A disturbing lawsuit filed this month accuses some of the largest technology companies in the world of complicity in the deaths and maiming of hundreds, possibly thousands of children in Africa. The children work in cobalt mines under incredibly dangerous and unhealthy conditions to mine the mineral used in the production of lithium batteries to power devices for Apple, Google parent company Alphabet, Microsoft, Dell and Tesla.
The lawsuit was filed last week in the U.S. District Court in Washington D.C. by the non-profit organization International Rights Advocates, on behalf of 14 anonymous plaintiffs from the emocratic Republic of Congo (“DRC”). The plaintiffs are the guardians of children killed or maimed while mining the cobalt.
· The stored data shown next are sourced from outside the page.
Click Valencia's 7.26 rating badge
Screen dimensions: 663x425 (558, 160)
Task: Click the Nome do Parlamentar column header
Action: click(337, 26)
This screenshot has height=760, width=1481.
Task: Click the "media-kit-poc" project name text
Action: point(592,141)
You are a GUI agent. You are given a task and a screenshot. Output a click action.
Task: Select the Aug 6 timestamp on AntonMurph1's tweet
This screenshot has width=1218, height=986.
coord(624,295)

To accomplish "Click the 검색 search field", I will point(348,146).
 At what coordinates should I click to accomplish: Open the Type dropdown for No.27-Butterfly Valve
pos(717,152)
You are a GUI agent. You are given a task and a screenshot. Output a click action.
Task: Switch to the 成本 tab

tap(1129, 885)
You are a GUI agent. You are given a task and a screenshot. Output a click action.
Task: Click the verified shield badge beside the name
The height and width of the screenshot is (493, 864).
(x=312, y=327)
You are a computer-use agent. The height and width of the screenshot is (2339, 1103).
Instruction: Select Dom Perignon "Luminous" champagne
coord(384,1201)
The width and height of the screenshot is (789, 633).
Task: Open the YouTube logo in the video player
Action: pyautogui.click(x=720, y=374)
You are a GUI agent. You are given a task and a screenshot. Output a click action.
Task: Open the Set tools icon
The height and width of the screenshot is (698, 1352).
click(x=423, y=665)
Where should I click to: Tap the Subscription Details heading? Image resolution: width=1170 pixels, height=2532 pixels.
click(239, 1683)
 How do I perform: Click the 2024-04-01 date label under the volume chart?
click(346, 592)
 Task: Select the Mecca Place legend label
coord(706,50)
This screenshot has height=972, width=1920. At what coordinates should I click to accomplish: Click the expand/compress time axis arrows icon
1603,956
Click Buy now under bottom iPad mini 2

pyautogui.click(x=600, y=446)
The lawsuit states that the children were either killed in tunnel or wall collapses while mining cobalt in the DRC or were maimed in such accidents. According to the lawsuit:
The DRC has the world’s largest deposits of cobalt, an essential element of rechargeable lithium-ion battery in products made by all tech and electric car companies. The tech boom has caused an explosion in demand for cobalt, but in one of the most extreme contrasts imaginable, cobalt is mined in the DRC under extremely dangerous stone age conditions by children paid a dollar or two a day to supply cobalt for the expensive gadgets made by some of the richest companies in the world. The lawsuit names Apple, Alphabet, Dell, Microsoft, and Tesla as Defendants.
The conditions in which these children work are no secret. In fact, last year, a CBS investigation that followed a scathing report by Amnesty International revealed the horrifying conditions in which these children were working.
In the mines, women and children help with the so-called artisanal mining, but don’t be fooled — it is no quaint cottage industry. At barely 10 years old, children lug heavy sacks of cobalt to be washed in rivers. From as early as four, they can pick it out of a pile.
Even those too young to work — dust-covered infants clinging to their mothers and playing on the dirty ground — spend much of the day breathing in toxic fumes.
Officials deny there’s child labor, but it was plain to see. Whenever a camera or security person or policeman appears, the children are chased away quickly.
According to the new lawsuit, the plaintiffs in the case have documented evidence that Apple, Alphabet (Google), Dell, Microsoft, and Tesla “aided and abetted the mines that abused and profited from forcing Plaintiffs and other children to mine cobalt under conditions that led to their deaths or serious, crippling injuries.”
Over half the world’s cobalt comes specifically from the DRC and the latest research by the United Nations Children’s Fund (UNICEF) estimates 40,000 children are working in DRC mines. The tens of thousands of children working in these mines coupled with the demand for cobalt on the market means that there are likely more tech companies complicit in the death and maiming of children outside of Apple, Alphabet, Dell, Microsoft, and Tesla.
According to the lawsuit, a research team working on behalf of the plaintiffs is investigating other tech companies who may be participating in the suffering of these children.
It is well-documented that the young children mining Defendants’ cobalt are not merely being forced to work full-time, extremely dangerous mining jobs at the expense their educations and futures; they are being regularly maimed and killed. Rather than step up to help these children with a negligible portion of their vast wealth and power, these companies do nothing but continue to benefit from cheap cobalt mined by kids robbed of their childhoods, their health, and for far too many, their lives.
Sadly, child slave labor is a norm around the world when it comes to massive corporations. As TFTP reported in 2016, Nestle became embroiled in controversy, as the company went public with the admission that slave labor had been found in the multinational company’s supply chain in Thailand. Nestle claimed at the time that they would promise to self police and rid themselves of this problem. As we reported last year, however, that never happened and evidence of Nestle’s lack of follow through on self-regulation can be clearly seen.